Hal tersebut disampaikan Prabowo saat menghadiri sesi terbuka Konferensi Tingkat Tinggi (KTT) BRICS 2026 di Bharat Mandapam, New Delhi, India, Minggu (13/9/2026). Menurutnya, BRICS dapat menjadi wadah bagi negara-negara berkembang untuk menyatukan kepentingan dan memperkuat posisi mereka dalam percaturan global.
Prabowo mengatakan, masa depan dunia perlu dibangun melalui ketangguhan nasional yang mampu menjaga pembangunan, inovasi yang menciptakan lebih banyak peluang, serta kerja sama yang memberikan manfaat nyata bagi masyarakat.
Ia juga menekankan pentingnya prinsip keberlanjutan agar hasil pembangunan tidak hanya dirasakan oleh generasi saat ini, tetapi juga dapat dinikmati generasi mendatang.
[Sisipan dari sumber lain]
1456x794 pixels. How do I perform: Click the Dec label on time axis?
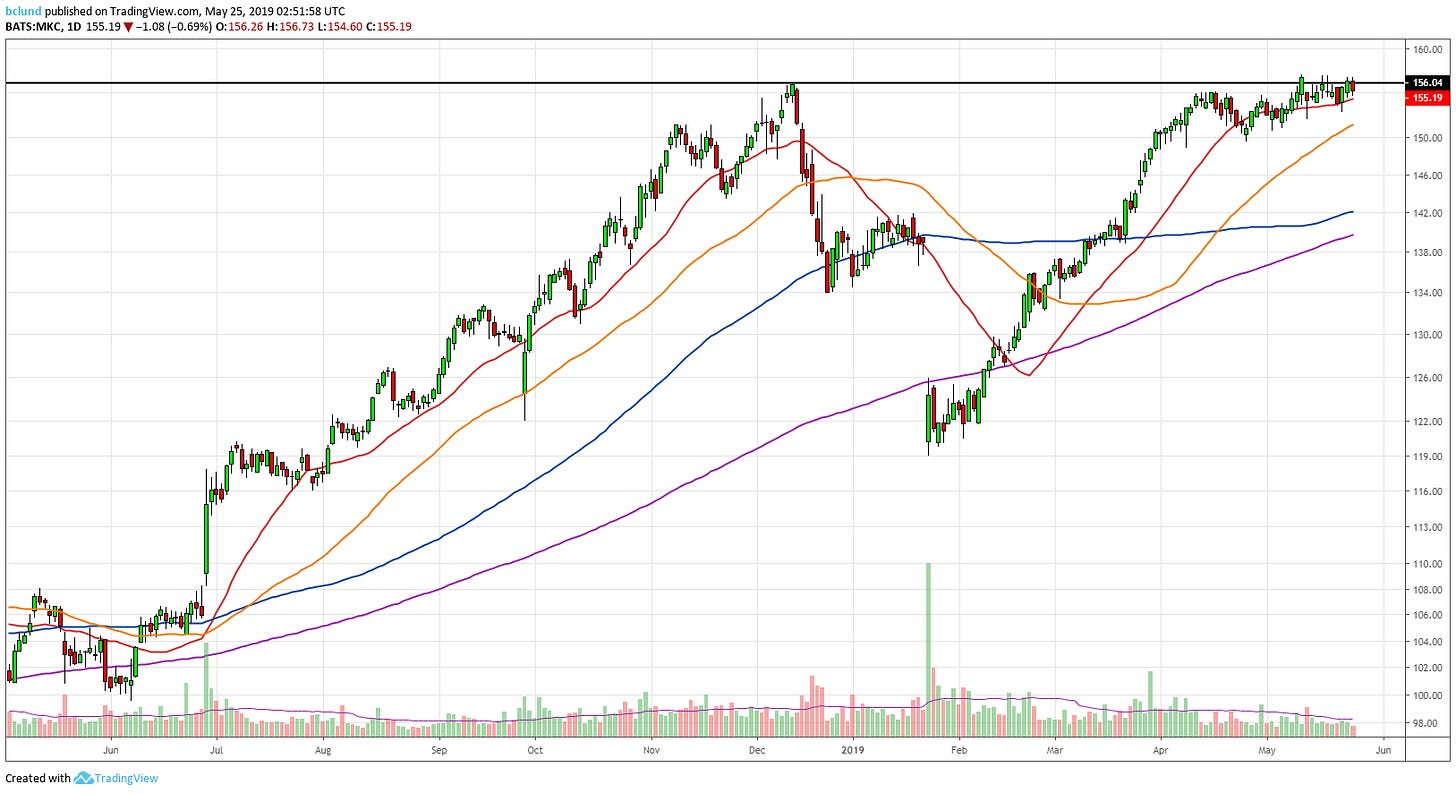pos(757,748)

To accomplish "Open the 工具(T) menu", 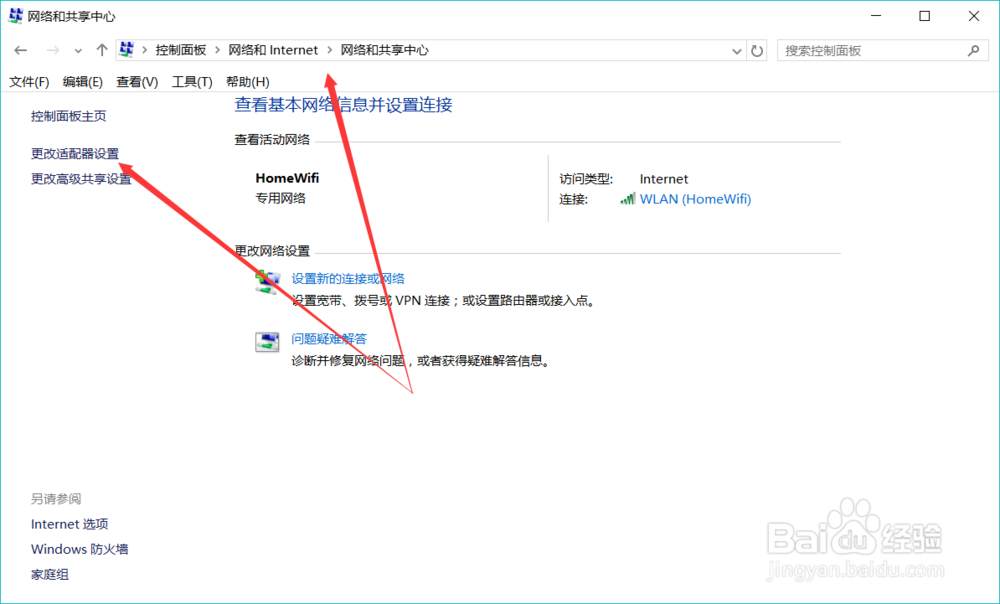I will 191,81.
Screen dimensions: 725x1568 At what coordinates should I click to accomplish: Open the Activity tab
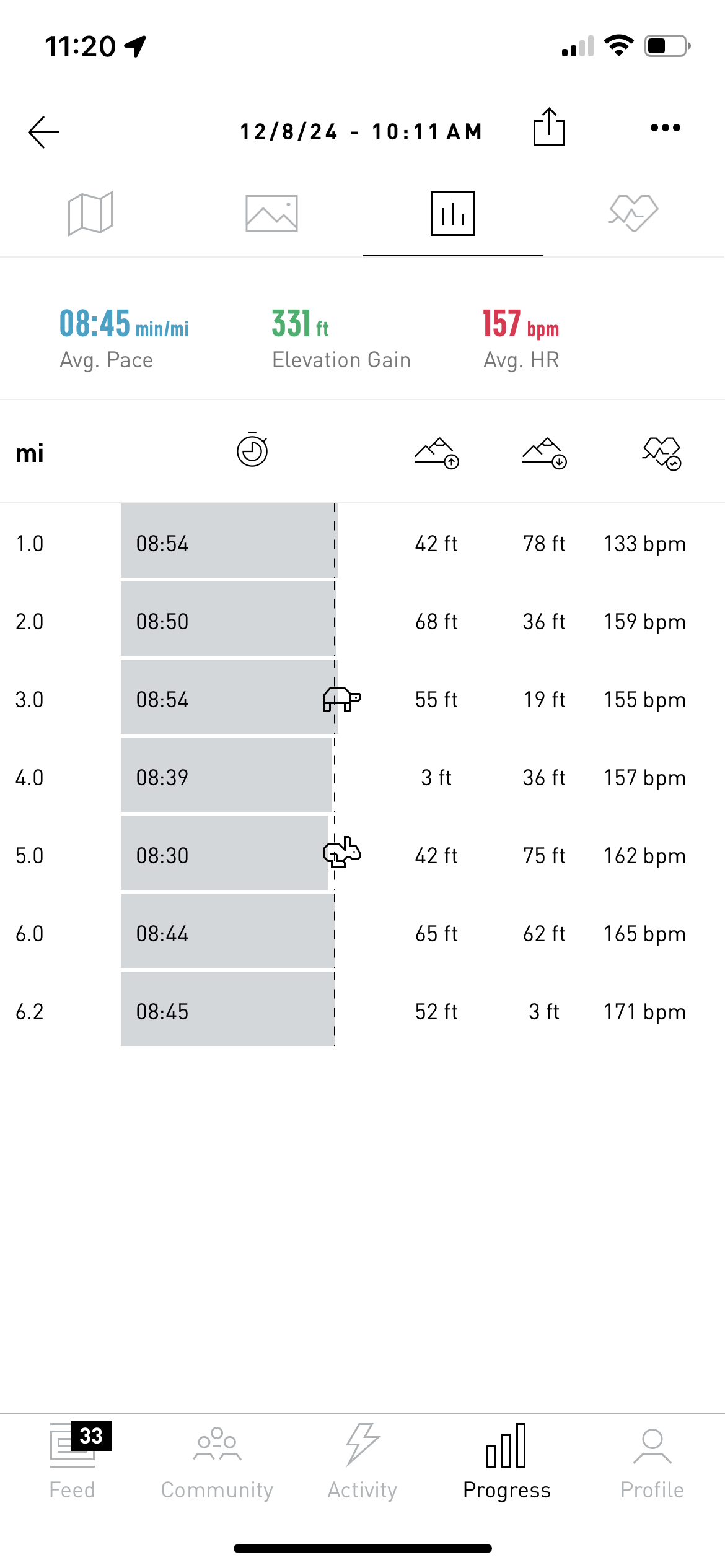[362, 1462]
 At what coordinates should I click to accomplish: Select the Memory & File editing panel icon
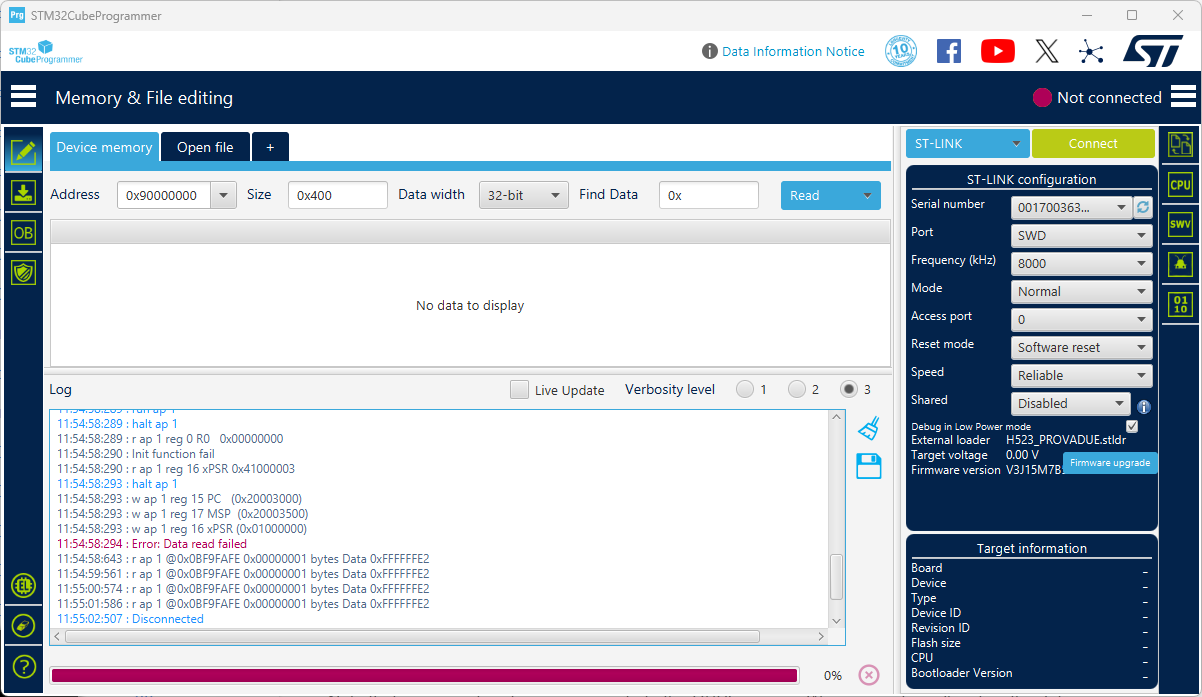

Dalam forum tersebut, Prabowo turut menyoroti pentingnya keberlanjutan Agenda 2030 untuk Pembangunan Berkelanjutan. Ia menegaskan bahwa komitmen terhadap agenda tersebut tidak boleh berhenti ketika memasuki tahun 2030.
Menurut Prabowo, negara-negara berkembang perlu terus memperjuangkan posisi yang lebih setara dalam sistem global. Agenda pembangunan harus mampu mendorong terciptanya perdamaian, kesejahteraan, serta keterlibatan yang lebih besar bagi negara-negara Global South dalam menentukan arah tatanan dunia.
Prabowo berpandangan, suara negara berkembang juga perlu mendapat ruang dalam penyusunan agenda pembangunan global setelah 2030. Keterlibatan tersebut dinilai penting, tidak hanya untuk mempercepat pencapaian target pembangunan yang ada, tetapi juga untuk menentukan prioritas pembangunan dunia pada periode berikutnya.
Presiden menegaskan bahwa BRICS dapat menjadi salah satu wadah untuk memperkuat posisi negara berkembang dalam proses tersebut. Kerja sama yang dibangun diharapkan tidak sebatas menghasilkan kesepakatan, tetapi mampu menghadirkan dampak konkret bagi masyarakat negara-negara anggotanya.